Saturday, January 24, 2009

Goodbye to a Person You Once Knew

Years ago I was deeply affected by Eda LeShan’s account of losing a large amount of weight. (Winning the Losing Battle, 1979) As is true with many people, she found the root of this problem in attitudes and ideas she had brought with her from childhood. She finally told the self she had been for almost all her life ("Fat Eda"), “You suffered so much pain and you tried so hard; it has been such a struggle—as far back as memory—the hunger, the desperate efforts at control, the torment of self-consciousness and self-loathing . . . the shame and frustration and disappointment. Thank you, dear friend, for caring so much and finally letting me go. I'll never, ever forget you." And although she was justifiably proud of her achievement, she very literally mourned the loss of someone she once knew.

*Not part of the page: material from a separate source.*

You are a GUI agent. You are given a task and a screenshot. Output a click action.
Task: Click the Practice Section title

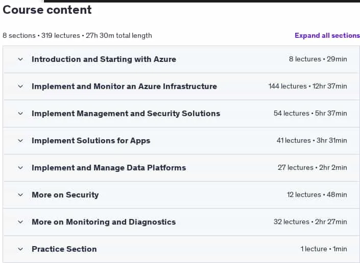[x=64, y=249]
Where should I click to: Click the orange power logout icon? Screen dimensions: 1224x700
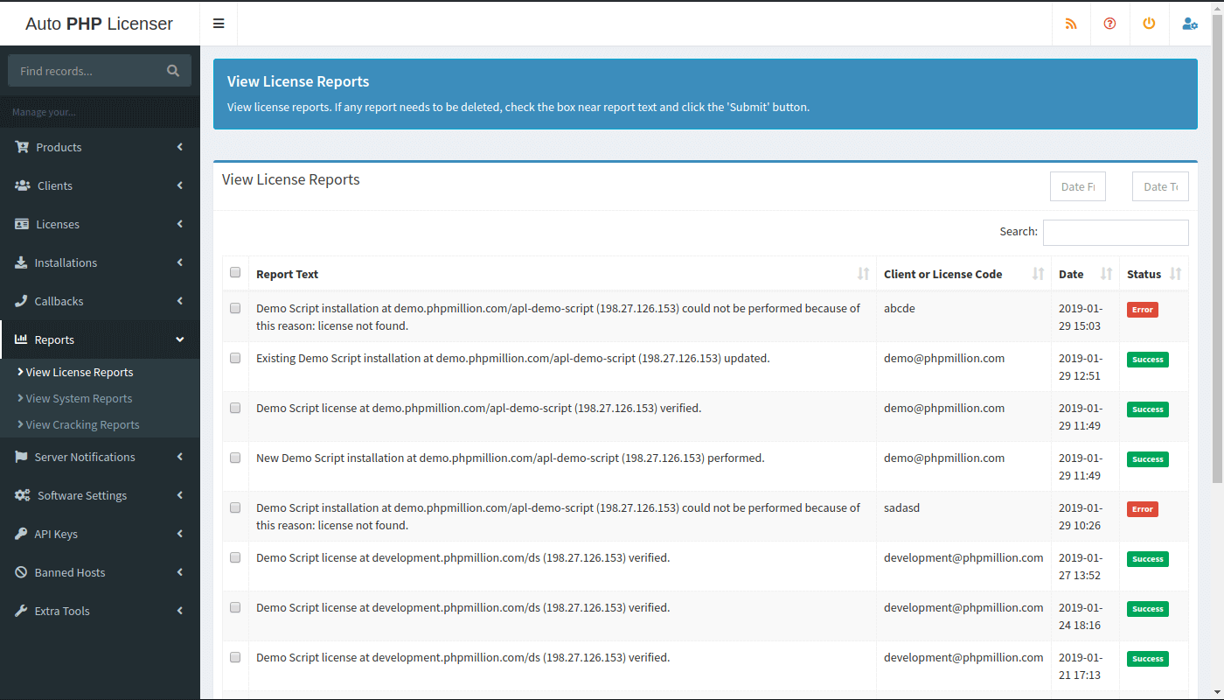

The Apostle Paul urges us, “Let God transform you into a new person by changing the way you think.” (Romans 12:2) Sometimes changing the way you think means leaving behind someone you have known for a long time—an earlier self. The words of a song come to mind: “I’ve grown accustomed to [your] face.” That person may not have been “bad” at all; there was nothing really wrong with LeShan’s inner self except that she was still just that heartsick little nine-year old girl. Finding that you no longer want to be the person you are accustomed to being can be disheartening until you begin truly to love the new person that is developing.

Erik Kolbell, a psychotherapist and former minister at New York's Riverside Church, has written a fine book, The God of Second Chances. In it, he mentions his admiration for women who have found their way out of abusive relationships. They underwent a major change in their thinking, refusing to tolerate any longer the degradation being heaped on them. They came to understand that they did not have to remain burdened by the pieces of their past or their personality that unwittingly capitulated to abuse. Although their new optimism and self-esteem is cherished, they are not likely to ignore the fact that it was won by a certain kind of “dying,” giving up something of themselves. However unhealthy that earlier self was, it can be painful to say goodbye forever.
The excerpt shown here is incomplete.